_Data for this exercise_

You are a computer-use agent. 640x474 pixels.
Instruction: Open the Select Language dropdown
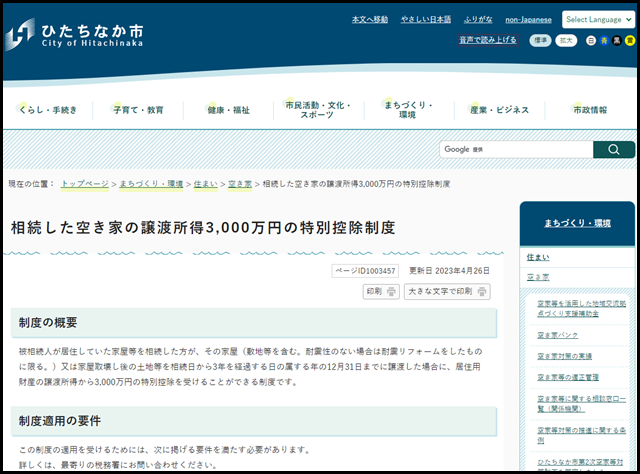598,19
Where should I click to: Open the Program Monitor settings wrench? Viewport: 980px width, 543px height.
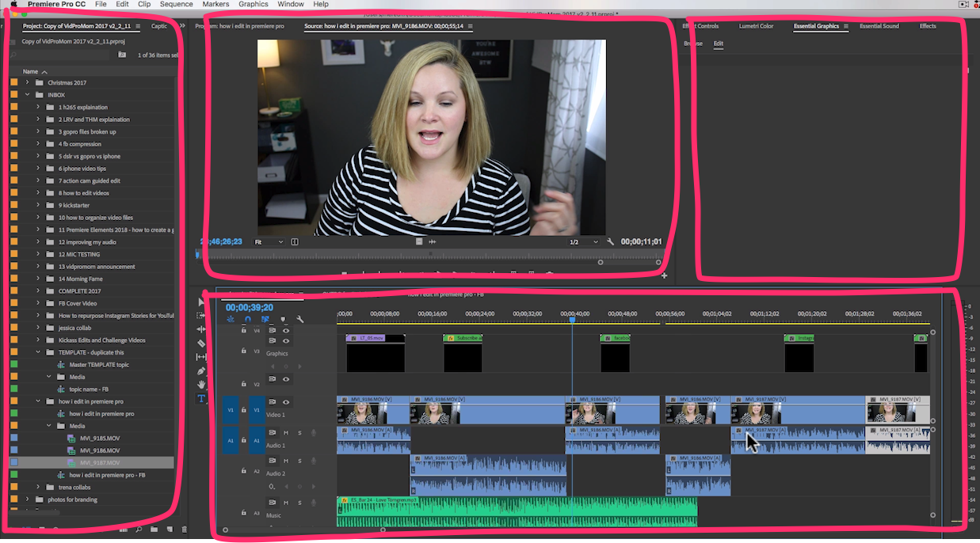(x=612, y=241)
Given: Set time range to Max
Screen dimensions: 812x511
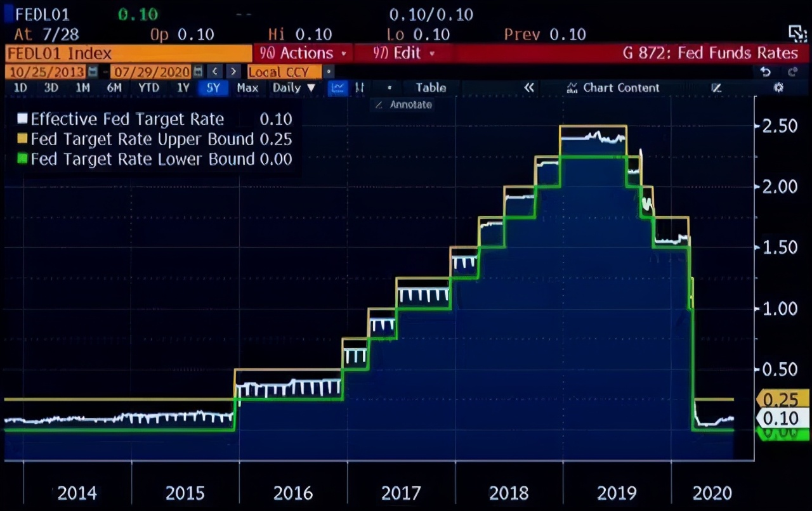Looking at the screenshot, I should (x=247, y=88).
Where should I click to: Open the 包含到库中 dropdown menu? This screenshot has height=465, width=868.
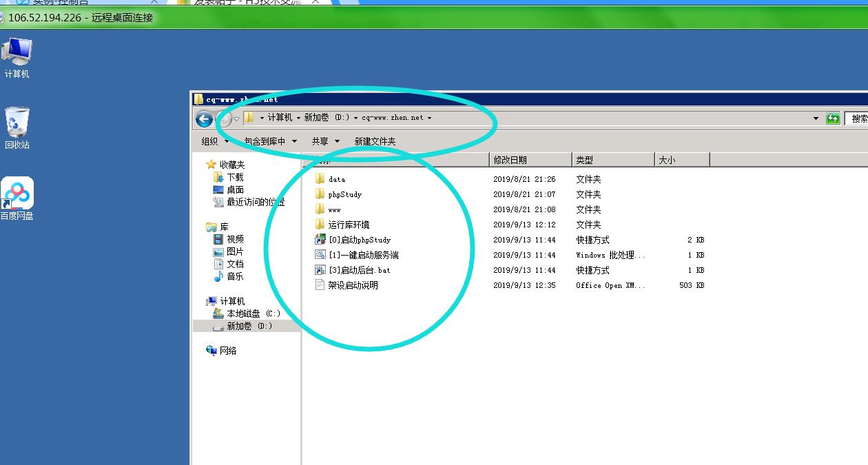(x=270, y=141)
---
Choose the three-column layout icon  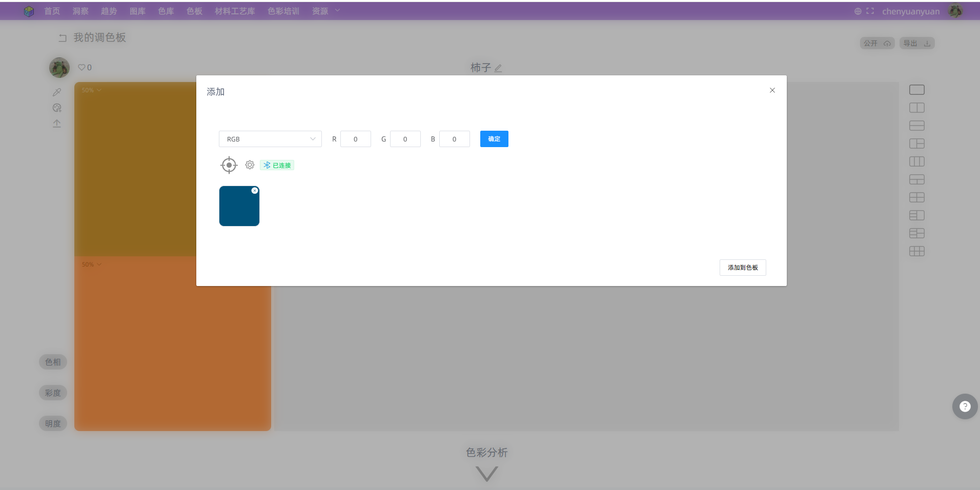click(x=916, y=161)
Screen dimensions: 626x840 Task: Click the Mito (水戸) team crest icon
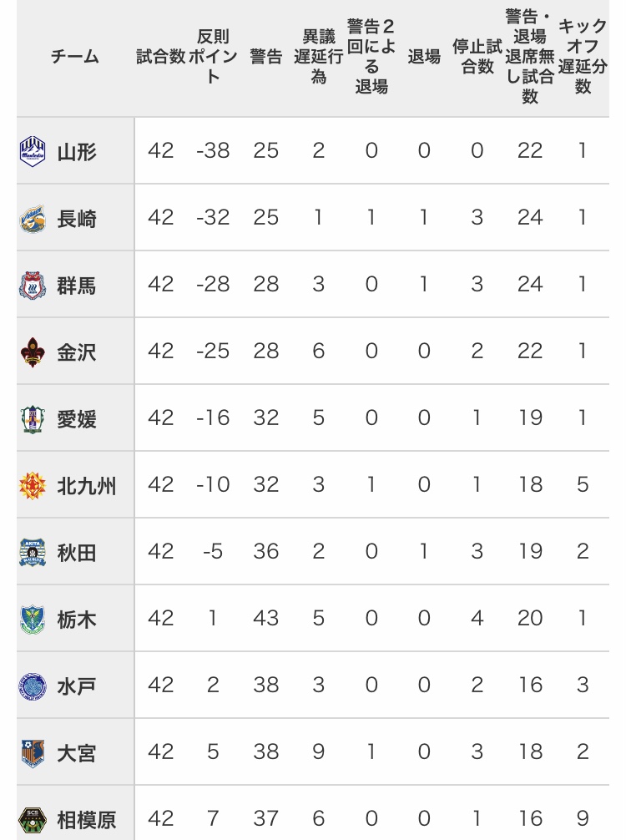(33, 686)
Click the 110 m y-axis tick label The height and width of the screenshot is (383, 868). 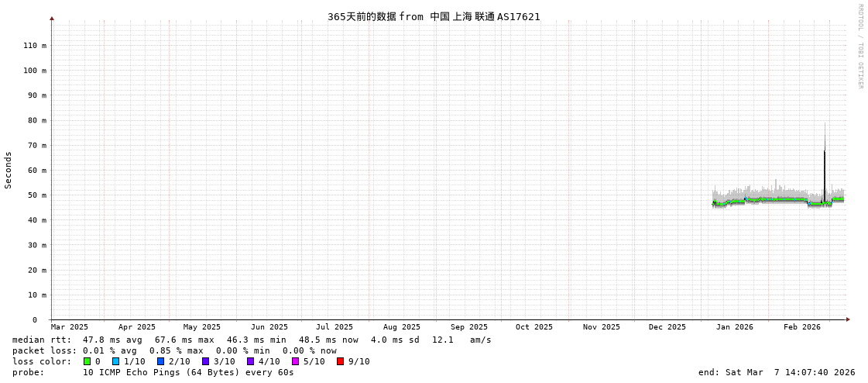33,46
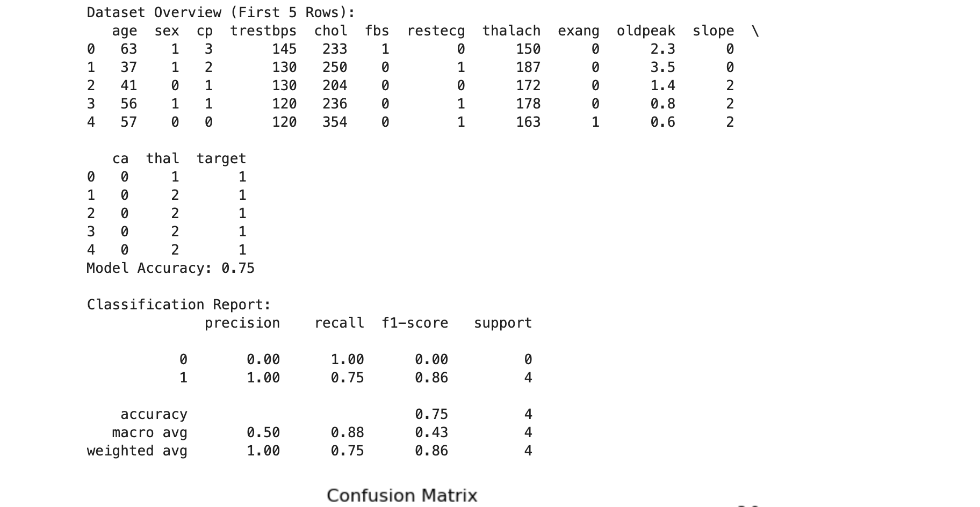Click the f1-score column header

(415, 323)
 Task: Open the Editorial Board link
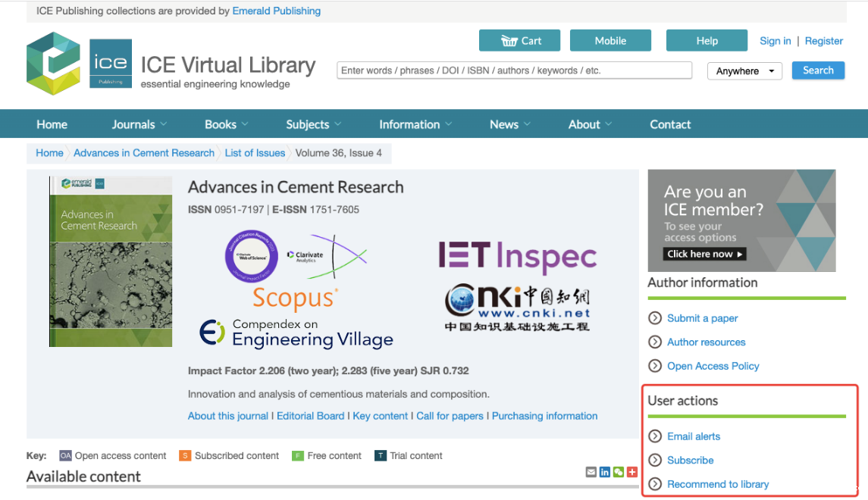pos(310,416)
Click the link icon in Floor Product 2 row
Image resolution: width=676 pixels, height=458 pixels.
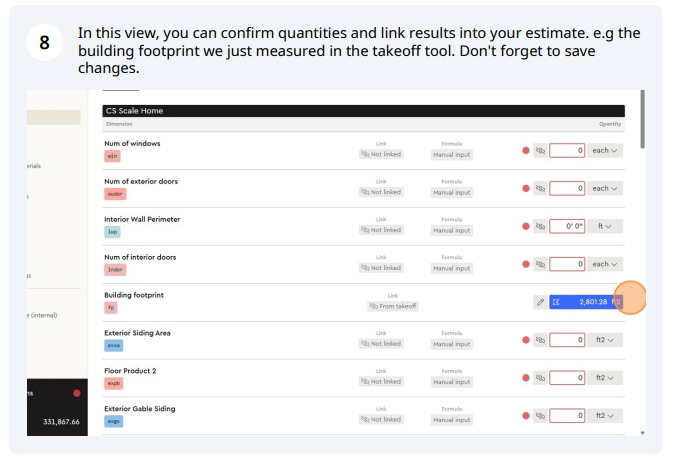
* * *
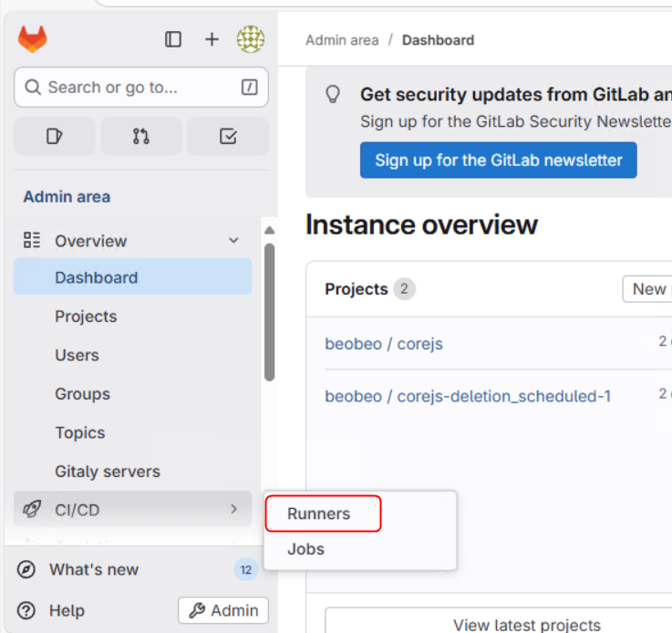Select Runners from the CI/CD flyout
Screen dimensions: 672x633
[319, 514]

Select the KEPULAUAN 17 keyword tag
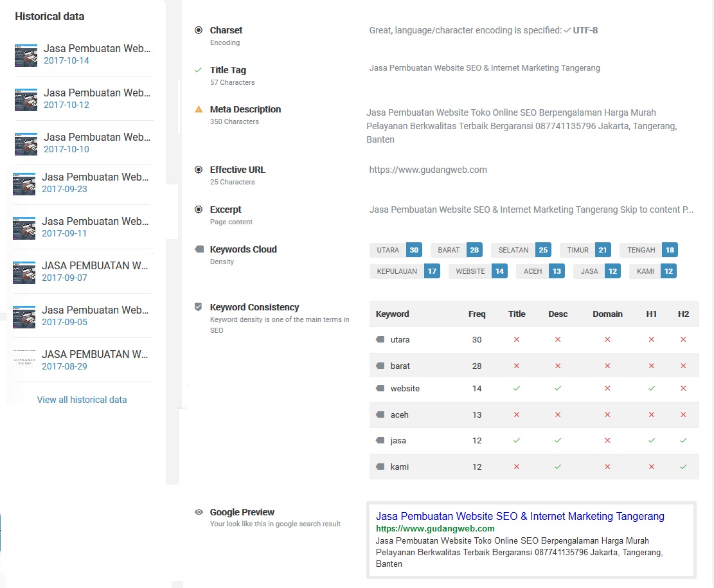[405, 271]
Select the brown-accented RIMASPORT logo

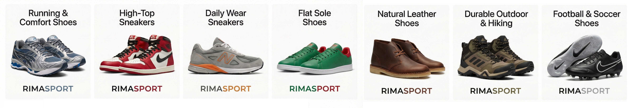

_Task goal_
With the pictures left out, write out exactly the lines above from the one containing "Select the KEPULAUAN 17 keyword tag" through the one containing "Select the brown-accented RIMASPORT logo".

_Answer to the exercise_
Select the KEPULAUAN 17 keyword tag
[405, 271]
Select the brown-accented RIMASPORT logo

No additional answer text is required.